Gwarki na zamku w Starych Tarnowicach

Co roku w drugi weekend września w moim rodzinnym miescie Tarnowskich Górach odbywa się wielkie święto miasta - Gwarki, a dokładniej Dni Tarnogórskich Gwarków.
Impreza jest już historyczna, bo odbywa się od połowy XX wieku, od czasu, gdy dla turystów udostepniono w Tarnowskich Górach część podziemi tarnogórskich, drążonych wieki temu w celach górniczych wydobywano tu bowiem cynk i ołów z domieszką srebra.

Do tej górniczej historii miasta nawiązuje najbardziej znana i oczekiwana część Gwarków - pochód historyczny przechodzący ulicami miasta w niedzielne południe. Rzesze obszerwatorów co roku oblepiają dosłownie ulice miasta, by podziwiać barwny korowód, z roku na rok coraz bogatszy i przedstawiający m.in. historię miasta. Jest książę Jan II Dobry, który nadał miastu liczne górnicze przywileje, jest rolnik Rybka, który znalazł pierwszą grudkę kruszcu na tych ziemiach, na koniu wjeżdża Król Jan III Sobieski na pamiątkę wizyty, gdy zmierzał na odsiecz Wiednia, za nim w karocy jedzie jego ukochana Marysieńka i damy dworu. Idą też żołnierze z różnych okresów historii i wiele innych ciekawych postaci.

PODANE WIERSZE:
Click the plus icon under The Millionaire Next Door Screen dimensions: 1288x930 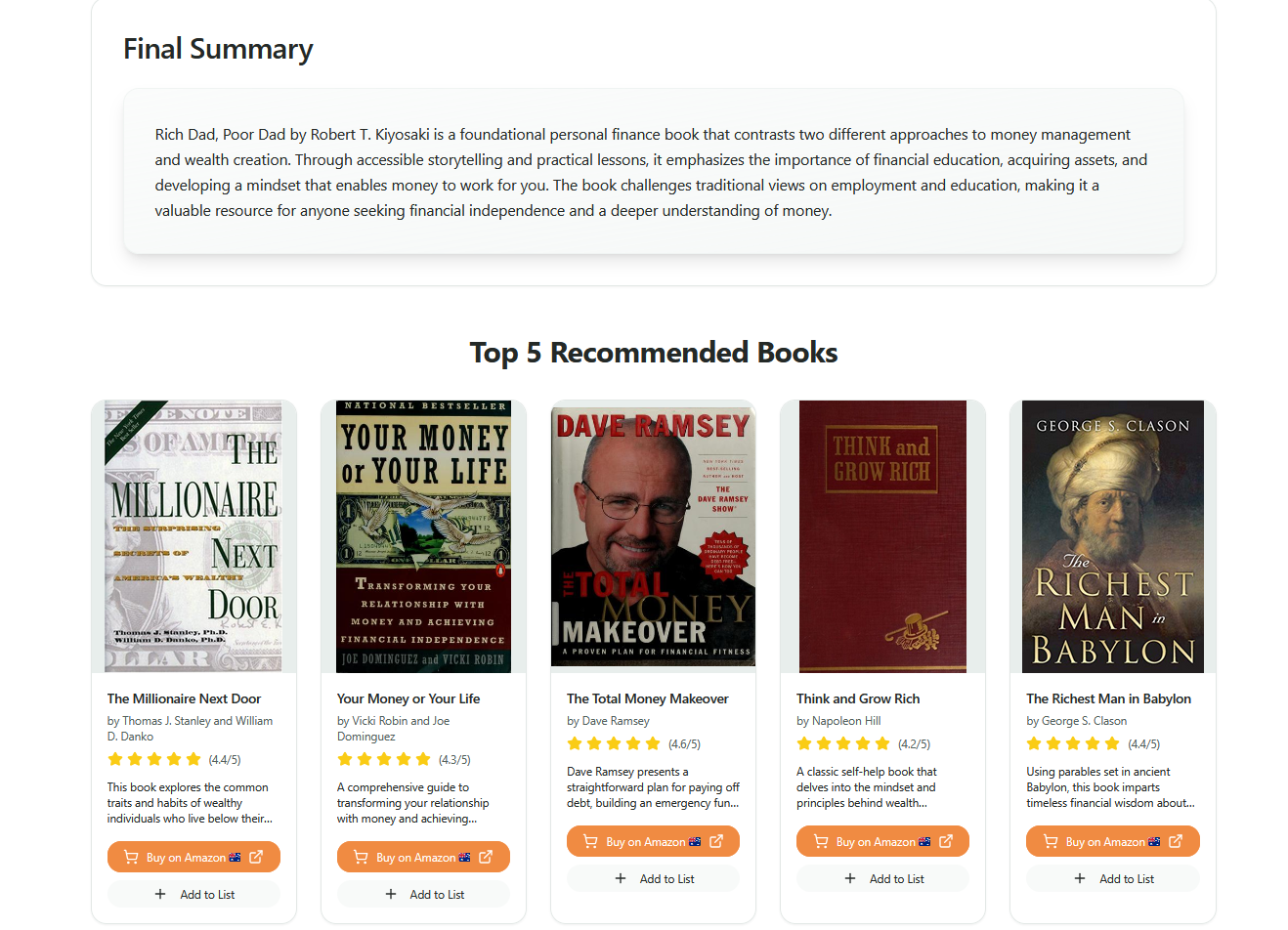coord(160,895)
---
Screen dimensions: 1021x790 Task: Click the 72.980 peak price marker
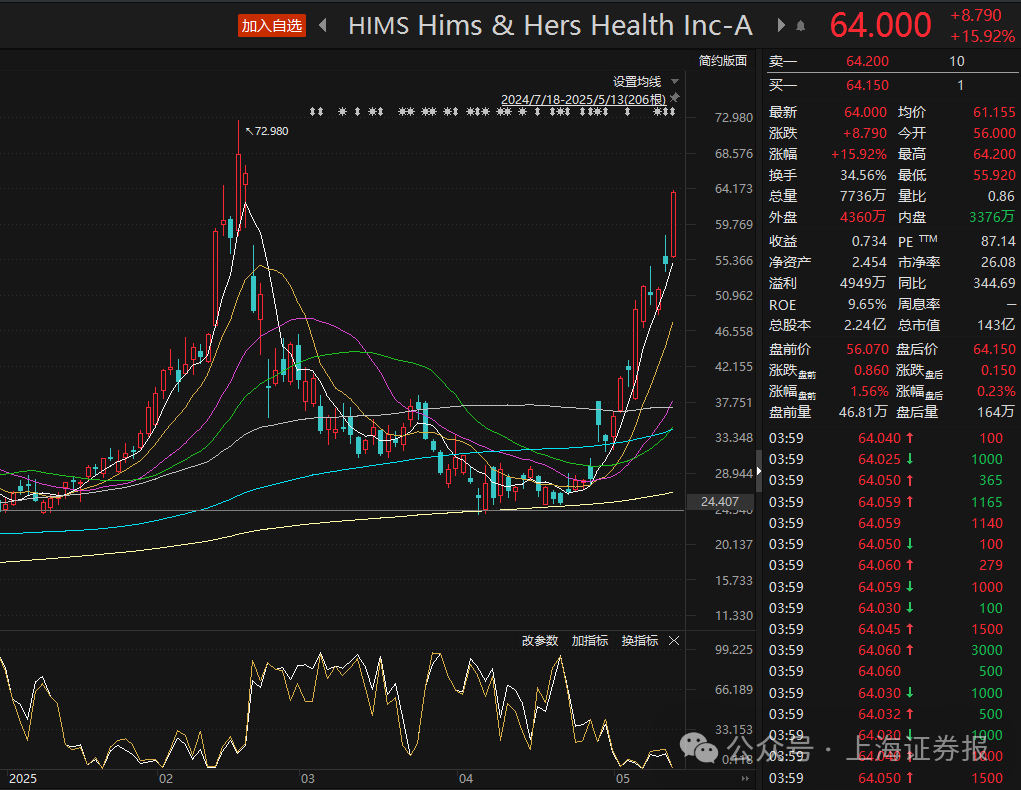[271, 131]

CO ZROBISZ:
1. Przepisz z tekstu o Gwarkach fragment od "Do tej górniczej" aż do "innych ciekawych postaci." włącznie, podstawiając "Maria Kazimiera" w miejsce "Marysieńka".
2. Jakie kruszce wydobywano niegdyś w podziemiach tarnogórskich według tekstu o Gwarkach?
3. Proszę kontynuować tekst o Gwarkach od miejsca, w którym się kończy.

WYNIKI ZADAŃ:
1.
Do tej górniczej historii miasta nawiązuje najbardziej znana i oczekiwana część Gwarków - pochód historyczny przechodzący ulicami miasta w niedzielne południe. Rzesze obszerwatorów co roku oblepiają dosłownie ulice miasta, by podziwiać barwny korowód, z roku na rok coraz bogatszy i przedstawiający m.in. historię miasta. Jest książę Jan II Dobry, który nadał miastu liczne górnicze przywileje, jest rolnik Rybka, który znalazł pierwszą grudkę kruszcu na tych ziemiach, na koniu wjeżdża Król Jan III Sobieski na pamiątkę wizyty, gdy zmierzał na odsiecz Wiednia, za nim w karocy jedzie jego ukochana Maria Kazimiera i damy dworu. Idą też żołnierze z różnych okresów historii i wiele innych ciekawych postaci.

2. Cynk i ołów z domieszką srebra.

3.
Ponadto na Rynku przez cały weekend, włącznie z piątkiem odbywają się koncerty, na Placu Wolności odbywają się konkursy i imprezy dla najmłodszych, przyjeżdżają karuzele itp. Całą imprezę konczy niedzielny wieczorny koncert gwiazdy z pokazem sztucznych ogni.

W tym roku też pierwszy raz Gwarki odbyły się na Zamku w Starych Tarnowicach - pieknym kompleksie odbudowanym z ruin. Zamek mozna zawsze zwiedzać, a w Gwarki dodatkowo przybyli rycerze, białogłowy, można było postrzelać z łuku, rzucić oszczepem, przebrać się w strój rycerza lub ubrać kobiecą suknię w epoki...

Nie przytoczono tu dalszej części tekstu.